To make Ganache: In a small saucepan, bring the cream to a boil and remove. Add the chocolate and allow to sit in the cream for a minute and then use a whisk to melt the chocolate into the cream. Add the butter and mix well. Add corn syrup and mix well. Pour onto cooled pecan layer and refrigerate for 20-30 minutes or until the chocolate has set.
To make Toffee mousse: In a small microwaveable bowl, add unsweetened chocolate and microwave for 30-40 seconds until the chocolate is melted. Mix well and microwave for a few more seconds if it is not completely melted. Remove and add espresso powder and mix well. Allow to cool.
In a mixing bowl, add eggs one at a time and beat well after each addition. Add brown sugar and salt and mix for 1-2 minutes or until the mixture is light and fluffy. While continuing to beat, gradually add butter and mix until smooth. Add vanilla and mix well. Spread the toffee mixture over the ganache layer and refrigerate for 1 hour. (At this point, the torte can be made the day before and refrigerated and you can make the frosting several hours before you need to serve it.)
To make Frosting: In a small saucepan, add 1/3 cup of whipping cream and espresso powder and bring to a simmer. Remove from heat and allow to cool in refrigerator.

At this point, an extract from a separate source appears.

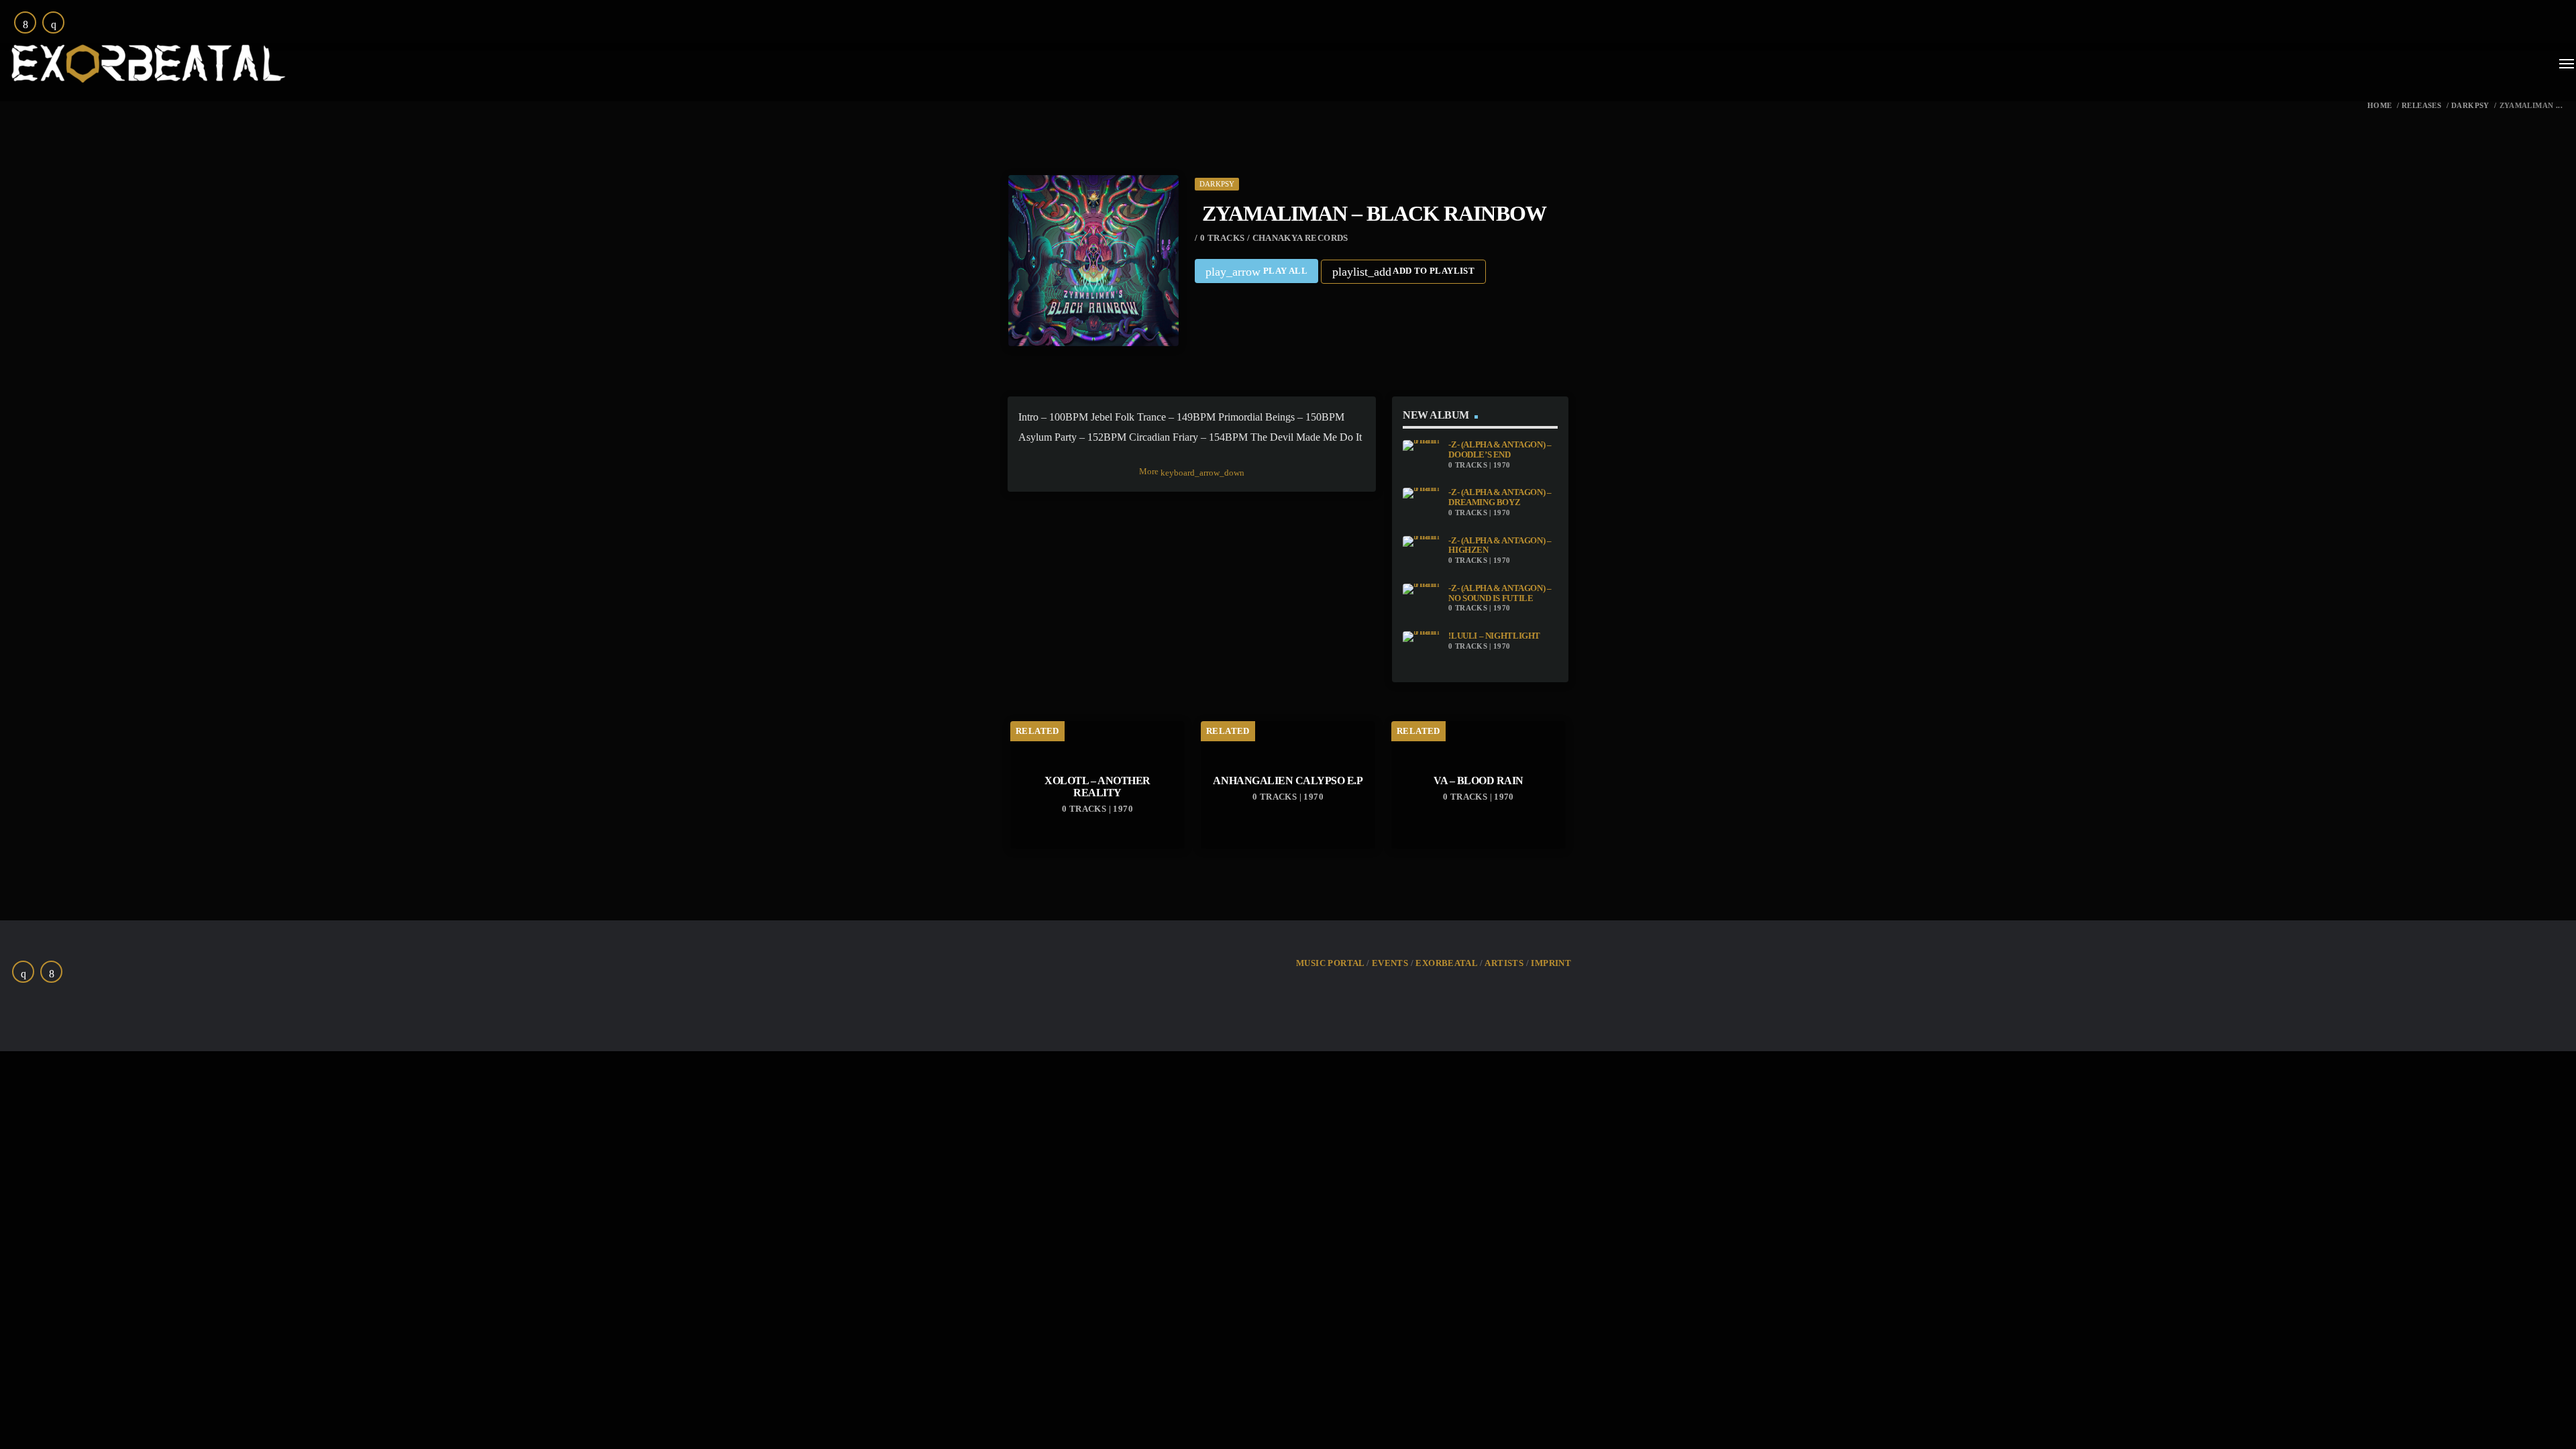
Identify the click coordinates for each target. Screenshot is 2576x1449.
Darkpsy (2470, 105)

In a large mixing bowl, add cooled espresso cream and the remaining whipping cream and powdered sugar and beat until the mixture is still and holds it shape.
To Assemble Torte: Remove the side of the springform pan and place base on a serving platter. Use waxed paper and place all around and under the base to protect the serving platter. Reserve ¾ cup of the cream. Spread 2/3 of whipped cream over top of torte and remaining 1/3 around the sides. Place remaining whipped cream in a piping bag fitted with a #4 large star tip. Lightly sprinkle sides of cake with shaved chocolate (optional) and decorate the top of the cake with rosettes and place an espresso bean in the center of each rosette. Remove waxed paper. Refrigerate for at least an hour before serving.
This cake can be made several hours before serving and kept in the refrigerator.